Sem ter onde morar, construiu uma barraca dentro de um prédio abandonado na cidade do Porto. No início do ano de 2006 um grupo de três garotos entrou no prédio para fazer pichações, encontraram Gisberta e um deles a reconheceu. Filho de uma prostituta, o menino, quando tinha entre 4 e 6 anos, ficava aos cuidados de uma babá, amiga de Gisberta. O grupo se aproximou de Gisberta e passou a visita-la com frequência. Confiando nos novos “amigos”, ela contou sobre a doença, que usava drogas e das dificuldades que estava enfrentando na vida. De início, os garotos chegaram a ajudá-la, levando comida e outros itens necessários para sua sobrevivência.

Um dia, um dos garotos contou para os colegas da escola onde estudava, sobre uma pessoa que havia conhecido: um “homem” com “mamas” e que parecia uma mulher de verdade. A partir daí, 14 garotos se juntaram ávidos por conhecer o “homem com mamas” e foram visitar Gisberta.  Em 15 de fevereiro o garotos passaram a se reversar em pequenos grupos com o objetivo de violentá-la de todas as formas possíveis: ela foi espancada, apedrejada, recebeu pauladas, além de ser queimada com cigarro e estuprada por todos a cada “visita”. Entre os dias 21 e 22 do mesmo mês, ao voltarem ao local, os garotos encontraram Gisberta desacordada. Pensaram logo em uma forma de sumir com o corpo, achando que estivesse morta. Assim a jogaram no fosso do edifício, que estava cheio de água, mas Gisberta estava viva.

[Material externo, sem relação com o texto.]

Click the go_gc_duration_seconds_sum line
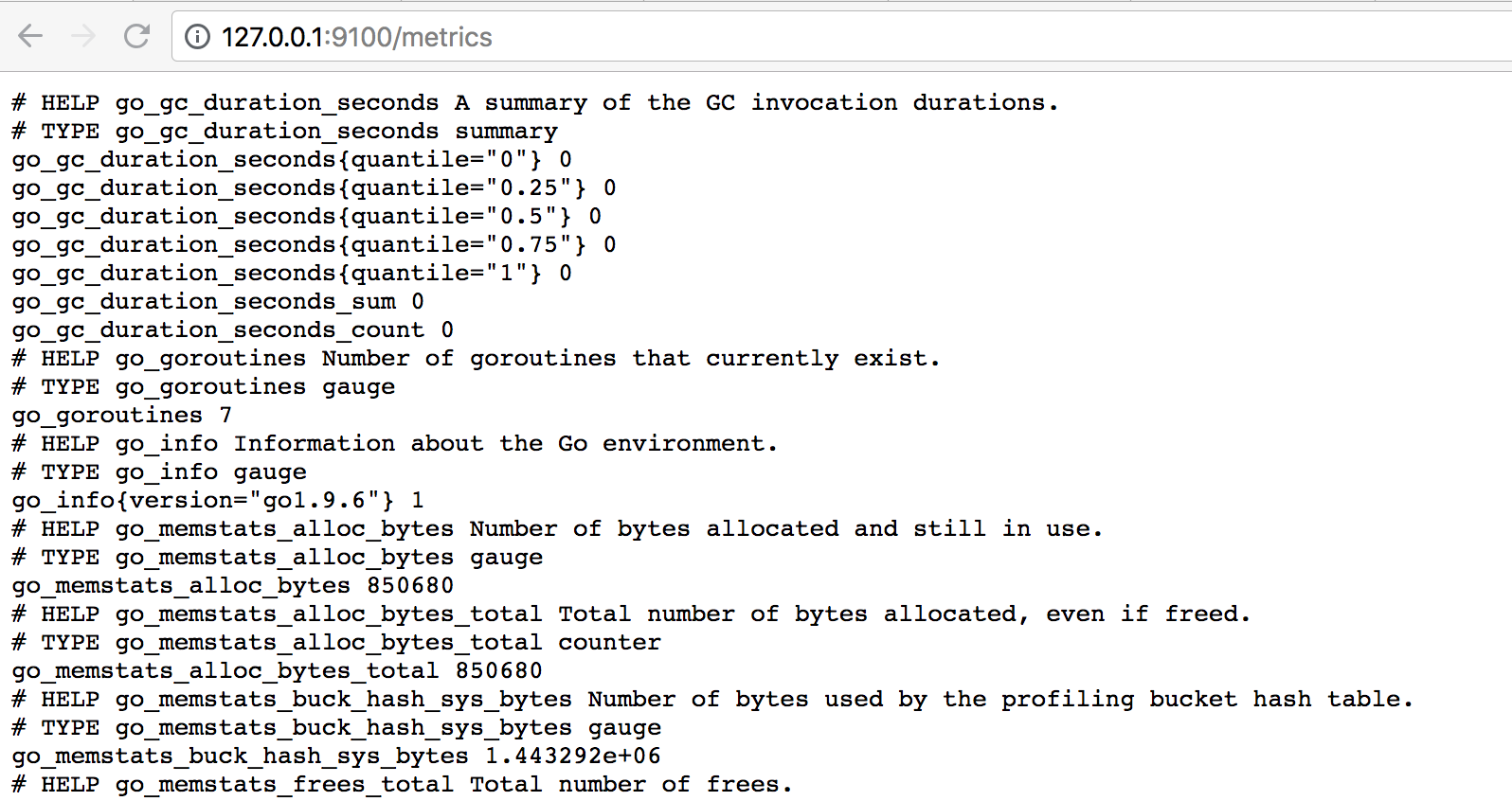1512x801 pixels. (x=218, y=302)
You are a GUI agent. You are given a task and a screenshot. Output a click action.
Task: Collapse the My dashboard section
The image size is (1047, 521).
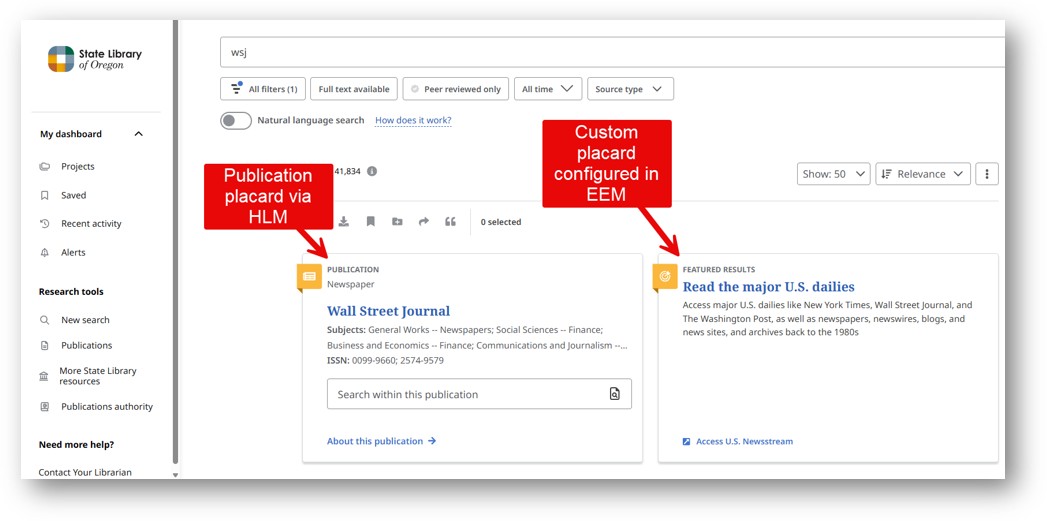(x=138, y=134)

No mesmo dia, um dos garotos contou sobre o ocorrido para uma professora e o corpo de Gisberta foi encontrado. As investigações constataram que Gisberta estava realmente viva quando foi atirada ao fosso, tendo sido afogamento a causa da sua morte. A acusação dos jovens foi alterada de homicídio doloso para ofensas corporais. O juiz responsável pelo caso chegou a dizer que “tratava-se de uma brincadeira de mau gosto de algumas crianças”.

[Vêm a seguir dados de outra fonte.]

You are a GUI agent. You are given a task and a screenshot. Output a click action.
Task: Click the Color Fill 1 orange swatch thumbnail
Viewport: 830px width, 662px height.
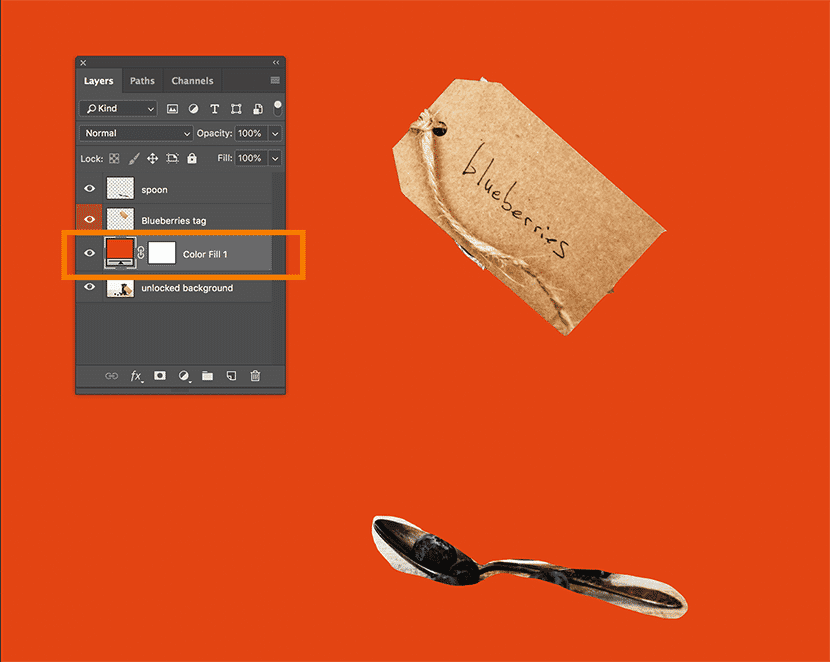coord(120,253)
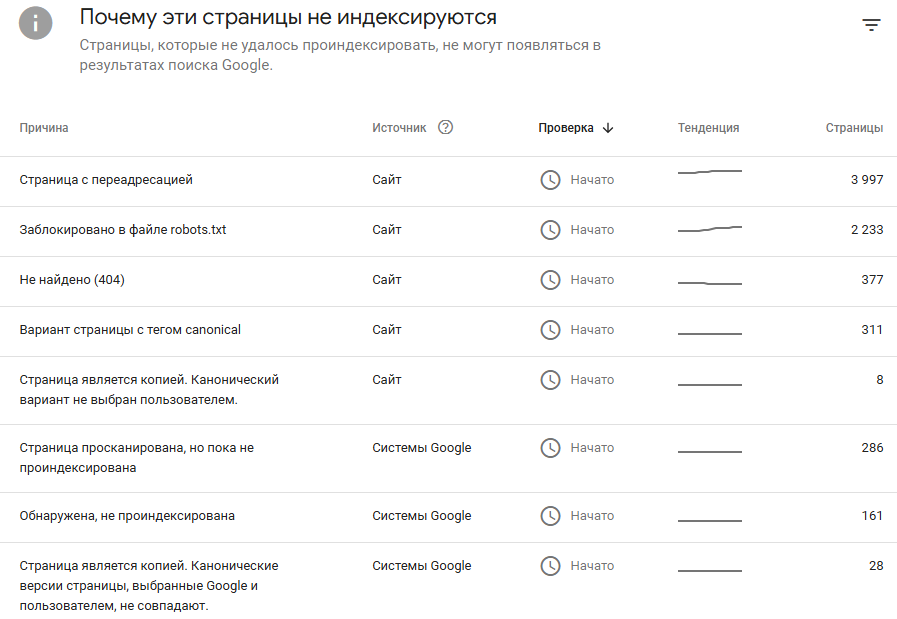The image size is (897, 619).
Task: Click the Причина column header
Action: pyautogui.click(x=44, y=128)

Mas o caso ganhou grande repercussão e em julho do mesmo ano surge a Marcha do Orgulho LGBT+ Porto, que podemos comparar às paradas LGBTQIAPN+ que acontecem no Brasil. A primeira marcha foi, propositalmente, realizada em um local próximo ao prédio onde Gisberta foi encontrada. Um dos organizadores da marcha, identificado como Allan, contou à revista Marie Claire, que o assassinato brutal de Gisberta causou muita comoção entre portugueses, principalmente ativistas da causa, e isso foi importante para que houvesse uma grande mobilização. “O caso trouxe visibilidade até mesmo para outras questões que envolvem os direitos das pessoas trans. Até hoje existe muita desinformação em Portugal. Mas já houve um grande avanço, nos últimos anos, Portugal avançou bastante: tivemos uma lei aprovada em 2018, que é a lei de identidade de gênero, que traz uma série de medidas e proteção para a comunidade LGBT, mas ainda falta muito para avançar”, contou Allan.

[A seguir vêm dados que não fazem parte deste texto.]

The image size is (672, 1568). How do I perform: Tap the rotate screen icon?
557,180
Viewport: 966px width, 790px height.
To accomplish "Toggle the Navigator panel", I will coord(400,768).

Portugal hoje conta também com o movimento Se A Rua Fosse Minha, criado pela Marcha do Porto que busca dar o nome de Gisberta a uma rua da cidade. Mesmo 17 anos depois a Marcha continua acontecendo e um dos objetivos é fazer com que o crime não seja esquecido. Os membros da marcha consideram Gisberta uma representação da exclusão social, tornou-se símbolo de uma luta fazendo com que centenas de pessoas se unissem e lutassem por uma cidade que trate a comunidade LGBTQIAPN+ com mais respeito e igualdade.
Em 2022 com sete votos a favor e seis contra, o nome da brasileira Gisberta Salce Júnior foi aprovado pela Comissão de Toponímia da Câmara Municipal do Porto 

para dar nome de rua na cidade. Em conversa com o site Dois Terços, Camila Florência, da Marcha do Orgulho LGBTI+ Porto, contou que apesar da aprovação, o projeto ainda não saiu do papel, pois eles alegam que não podem trocar nomes de ruas, mas sim, dar nomes a ruas novas. Então, essa homenagem a Gisberta, que é lembrada todos os anos durante a Marcha, continua esperando.
Fontes: Revista Marie Claire, Internet, conversa online com Camila Florêncio.